Arte sobre foto Mr Old Writer

Passageiro da vez: Mathias Zangado.

Idade: “29 (quase trinta) voltas ao redor do sol”.

Profissão: “escrevente”.

Paixão: “bebidas alcoólicas”.

Assento preferido no ônibus: “à janelinha, sempre”.

Livro de janela: “O homem ao lado, Sérgio Porto”.

Linha esperada: “Linha 100, ao Terminal Rodoviário João Goulart (Rio-Niterói)”.

O que mais detesto em ônibus: “quando há ser humano que se acha disc jockey do mundo”.
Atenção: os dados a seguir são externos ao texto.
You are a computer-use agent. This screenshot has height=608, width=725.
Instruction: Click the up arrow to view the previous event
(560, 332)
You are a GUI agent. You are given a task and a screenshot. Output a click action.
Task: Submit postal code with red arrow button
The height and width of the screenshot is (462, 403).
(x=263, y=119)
Amo ser gente passageira para: “observar a cidade sem as preocupações do volante”.

 

“Fui ao dentista de ônibus porque não aguento mais dirigir, não aguento mais o meu automóvel, pisar no acelerador, freio, embreagem… Maldito carro. Antes de entrar no ônibus, verifico se tem cadeira vazia perto da janela — se não tiver, esquece!, aguardo o próximo. Saio cedo de casa, então tem lugar perto da janela, eu me sento e observo o desespero humano. Pois andar de ônibus só parece charmoso quando no estrangeiro. A filhota classe média que vai passar temporada na França e publica em redes sociais uma penca de fotografias (selfies) dela perambulando de autobus nas ruelas de Paris, mas quando a dama volta para o Brasil só passeia de carro, porque papai não a deixa andar no busão brasileiro, acha perigoso. Daí que estou num coletivo nacional, sentado meio que no fundo deste monstro barulhento e poluidor atmosférico fabricado pela Marcopolo. Vejo muitas cabeças que balançam de acordo com as vontades das curvas. Todas essas cabeças, o que estariam pensando? Que logo mais chegarão ao trabalho, emprego hostil, chefes safados, funcionários estúpidos, computador não funciona, patroa na TPM, esqueceram de depositar o salário do mês, e como se vive sem o dinheiro?, banco vai cobrar juros, sim, é claro que vai, cada centavo, será que coloquei a comida na geladeira?… O prédio grande e feio dentro do qual está localizado o consultório do meu dentista aparece na moldura da janela. Puxo a cordinha, desço e observo a fumaça do ônibus ir embora, levando consigo os meus devaneios.”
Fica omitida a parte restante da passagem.